Collected data:
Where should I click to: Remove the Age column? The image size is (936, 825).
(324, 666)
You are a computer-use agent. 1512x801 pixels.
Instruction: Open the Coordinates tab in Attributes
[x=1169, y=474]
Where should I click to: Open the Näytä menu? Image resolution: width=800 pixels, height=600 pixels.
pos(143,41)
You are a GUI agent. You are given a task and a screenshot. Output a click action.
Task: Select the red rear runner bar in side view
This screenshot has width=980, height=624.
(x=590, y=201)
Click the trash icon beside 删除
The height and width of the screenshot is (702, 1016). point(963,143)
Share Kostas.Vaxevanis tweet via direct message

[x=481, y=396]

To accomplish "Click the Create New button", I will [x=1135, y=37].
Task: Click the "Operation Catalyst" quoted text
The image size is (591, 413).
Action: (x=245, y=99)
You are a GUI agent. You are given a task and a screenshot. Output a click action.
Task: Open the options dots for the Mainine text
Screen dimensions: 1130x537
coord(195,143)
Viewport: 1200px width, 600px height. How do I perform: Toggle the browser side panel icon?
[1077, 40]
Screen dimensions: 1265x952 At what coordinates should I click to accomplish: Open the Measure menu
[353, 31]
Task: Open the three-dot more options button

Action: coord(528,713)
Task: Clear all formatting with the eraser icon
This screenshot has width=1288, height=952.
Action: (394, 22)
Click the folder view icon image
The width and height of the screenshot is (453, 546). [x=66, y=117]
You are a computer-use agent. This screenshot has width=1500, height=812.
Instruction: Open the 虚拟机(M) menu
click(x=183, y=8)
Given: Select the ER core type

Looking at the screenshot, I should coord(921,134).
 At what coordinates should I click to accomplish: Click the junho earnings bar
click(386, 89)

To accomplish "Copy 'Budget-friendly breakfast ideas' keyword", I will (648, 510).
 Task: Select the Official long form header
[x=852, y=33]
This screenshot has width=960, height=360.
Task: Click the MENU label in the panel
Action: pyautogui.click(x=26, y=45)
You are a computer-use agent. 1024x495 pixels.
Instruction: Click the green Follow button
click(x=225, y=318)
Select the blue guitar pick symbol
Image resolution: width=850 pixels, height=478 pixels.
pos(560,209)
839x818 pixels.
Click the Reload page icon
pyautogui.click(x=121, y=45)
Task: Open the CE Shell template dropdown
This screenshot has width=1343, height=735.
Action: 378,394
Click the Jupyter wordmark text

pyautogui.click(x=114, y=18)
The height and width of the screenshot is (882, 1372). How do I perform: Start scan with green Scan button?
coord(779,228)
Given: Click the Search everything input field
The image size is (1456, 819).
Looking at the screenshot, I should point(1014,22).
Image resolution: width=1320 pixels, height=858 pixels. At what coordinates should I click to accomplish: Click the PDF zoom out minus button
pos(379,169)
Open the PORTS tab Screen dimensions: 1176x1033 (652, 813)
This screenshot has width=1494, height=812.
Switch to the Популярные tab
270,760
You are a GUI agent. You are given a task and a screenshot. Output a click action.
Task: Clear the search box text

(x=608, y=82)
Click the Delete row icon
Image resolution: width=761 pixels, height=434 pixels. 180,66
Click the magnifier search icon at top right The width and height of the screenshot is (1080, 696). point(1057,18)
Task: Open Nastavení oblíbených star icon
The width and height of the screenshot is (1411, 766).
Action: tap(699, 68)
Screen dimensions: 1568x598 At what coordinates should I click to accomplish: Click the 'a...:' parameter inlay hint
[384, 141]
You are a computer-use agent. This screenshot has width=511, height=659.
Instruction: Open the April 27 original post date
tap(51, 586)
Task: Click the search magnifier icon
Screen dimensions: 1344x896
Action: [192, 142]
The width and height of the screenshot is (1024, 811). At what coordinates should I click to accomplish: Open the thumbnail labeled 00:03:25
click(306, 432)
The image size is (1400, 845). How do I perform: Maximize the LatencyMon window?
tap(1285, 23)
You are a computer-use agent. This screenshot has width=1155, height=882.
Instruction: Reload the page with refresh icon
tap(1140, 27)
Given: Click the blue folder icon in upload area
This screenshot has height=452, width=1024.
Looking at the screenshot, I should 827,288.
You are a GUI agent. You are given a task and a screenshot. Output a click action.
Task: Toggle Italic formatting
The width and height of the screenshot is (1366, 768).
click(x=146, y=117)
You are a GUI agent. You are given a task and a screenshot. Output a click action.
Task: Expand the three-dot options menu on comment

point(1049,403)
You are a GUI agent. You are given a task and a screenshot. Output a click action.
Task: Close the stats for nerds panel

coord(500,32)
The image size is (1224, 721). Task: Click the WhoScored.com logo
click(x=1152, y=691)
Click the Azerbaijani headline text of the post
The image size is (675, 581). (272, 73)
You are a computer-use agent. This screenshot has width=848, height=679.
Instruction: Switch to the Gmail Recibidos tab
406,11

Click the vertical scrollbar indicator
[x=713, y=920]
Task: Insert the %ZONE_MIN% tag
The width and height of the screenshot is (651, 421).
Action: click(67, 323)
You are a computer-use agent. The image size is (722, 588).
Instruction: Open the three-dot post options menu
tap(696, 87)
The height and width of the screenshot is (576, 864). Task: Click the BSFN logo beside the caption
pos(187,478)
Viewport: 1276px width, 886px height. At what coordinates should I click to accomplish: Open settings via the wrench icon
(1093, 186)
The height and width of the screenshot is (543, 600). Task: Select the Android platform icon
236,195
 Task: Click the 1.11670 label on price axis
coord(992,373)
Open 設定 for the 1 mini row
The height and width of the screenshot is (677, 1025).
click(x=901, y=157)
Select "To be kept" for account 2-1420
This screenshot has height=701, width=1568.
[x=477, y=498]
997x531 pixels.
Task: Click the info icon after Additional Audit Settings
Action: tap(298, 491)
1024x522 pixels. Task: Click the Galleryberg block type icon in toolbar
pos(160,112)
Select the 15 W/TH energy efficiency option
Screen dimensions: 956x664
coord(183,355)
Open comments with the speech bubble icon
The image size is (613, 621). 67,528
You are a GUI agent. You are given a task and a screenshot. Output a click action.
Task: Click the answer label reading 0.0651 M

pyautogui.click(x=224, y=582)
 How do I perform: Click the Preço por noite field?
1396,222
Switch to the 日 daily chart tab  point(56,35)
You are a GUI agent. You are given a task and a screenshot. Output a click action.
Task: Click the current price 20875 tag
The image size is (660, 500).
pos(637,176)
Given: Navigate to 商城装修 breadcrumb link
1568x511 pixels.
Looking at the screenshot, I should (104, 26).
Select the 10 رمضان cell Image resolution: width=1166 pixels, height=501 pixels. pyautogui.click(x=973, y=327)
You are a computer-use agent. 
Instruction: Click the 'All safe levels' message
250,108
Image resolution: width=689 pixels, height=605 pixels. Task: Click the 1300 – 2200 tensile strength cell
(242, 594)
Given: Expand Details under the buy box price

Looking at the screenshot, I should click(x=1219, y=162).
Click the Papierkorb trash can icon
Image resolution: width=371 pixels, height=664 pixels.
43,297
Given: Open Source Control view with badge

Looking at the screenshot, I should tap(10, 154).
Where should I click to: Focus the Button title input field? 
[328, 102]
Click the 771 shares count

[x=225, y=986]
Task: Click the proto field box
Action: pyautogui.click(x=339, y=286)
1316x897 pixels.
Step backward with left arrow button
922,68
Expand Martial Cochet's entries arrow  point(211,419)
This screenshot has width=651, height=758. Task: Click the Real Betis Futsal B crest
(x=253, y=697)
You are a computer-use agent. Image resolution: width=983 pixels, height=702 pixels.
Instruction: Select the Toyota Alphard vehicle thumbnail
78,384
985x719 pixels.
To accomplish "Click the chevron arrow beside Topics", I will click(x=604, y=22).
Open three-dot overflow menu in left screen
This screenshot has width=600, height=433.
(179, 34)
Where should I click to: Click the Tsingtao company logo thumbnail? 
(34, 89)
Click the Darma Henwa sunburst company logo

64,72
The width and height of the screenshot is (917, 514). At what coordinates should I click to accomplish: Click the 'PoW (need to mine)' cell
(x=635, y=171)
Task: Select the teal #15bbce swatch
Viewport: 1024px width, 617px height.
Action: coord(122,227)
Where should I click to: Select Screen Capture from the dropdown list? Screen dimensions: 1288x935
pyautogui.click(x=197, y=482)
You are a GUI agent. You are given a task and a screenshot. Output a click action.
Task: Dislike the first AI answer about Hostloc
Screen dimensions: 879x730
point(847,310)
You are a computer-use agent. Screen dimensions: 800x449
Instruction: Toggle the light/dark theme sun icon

WHAT TO WORK ON: Repeat the lines from the first one in the records through the line containing "You are a computer-use agent. 1024x495", exactly as written, and nothing else.

OUTPUT:
Where should I click to: Remove the Age column? The image size is (936, 825).
(324, 666)
You are a computer-use agent. 1512x801 pixels.
Instruction: Open the Coordinates tab in Attributes
[x=1169, y=474]
Where should I click to: Open the Näytä menu? Image resolution: width=800 pixels, height=600 pixels.
pos(143,41)
You are a GUI agent. You are given a task and a screenshot. Output a click action.
Task: Select the red rear runner bar in side view
This screenshot has width=980, height=624.
(x=590, y=201)
Click the trash icon beside 删除
The height and width of the screenshot is (702, 1016). point(963,143)
Share Kostas.Vaxevanis tweet via direct message

[x=481, y=396]

To accomplish "Click the Create New button", I will [x=1135, y=37].
Task: Click the "Operation Catalyst" quoted text
The image size is (591, 413).
Action: (x=245, y=99)
You are a GUI agent. You are given a task and a screenshot. Output a click action.
Task: Open the options dots for the Mainine text
Screen dimensions: 1130x537
coord(195,143)
Viewport: 1200px width, 600px height. How do I perform: Toggle the browser side panel icon?
[1077, 40]
Screen dimensions: 1265x952 At what coordinates should I click to accomplish: Open the Measure menu
[353, 31]
Task: Open the three-dot more options button

Action: coord(528,713)
Task: Clear all formatting with the eraser icon
This screenshot has width=1288, height=952.
Action: (394, 22)
Click the folder view icon image
The width and height of the screenshot is (453, 546). [x=66, y=117]
You are a computer-use agent. This screenshot has width=1500, height=812.
Instruction: Open the 虚拟机(M) menu
click(x=183, y=8)
Given: Select the ER core type

Looking at the screenshot, I should coord(921,134).
 At what coordinates should I click to accomplish: Click the junho earnings bar
click(386, 89)

To accomplish "Copy 'Budget-friendly breakfast ideas' keyword", I will (648, 510).
 Task: Select the Official long form header
[x=852, y=33]
This screenshot has width=960, height=360.
Task: Click the MENU label in the panel
Action: pyautogui.click(x=26, y=45)
You are a computer-use agent. 1024x495 pixels.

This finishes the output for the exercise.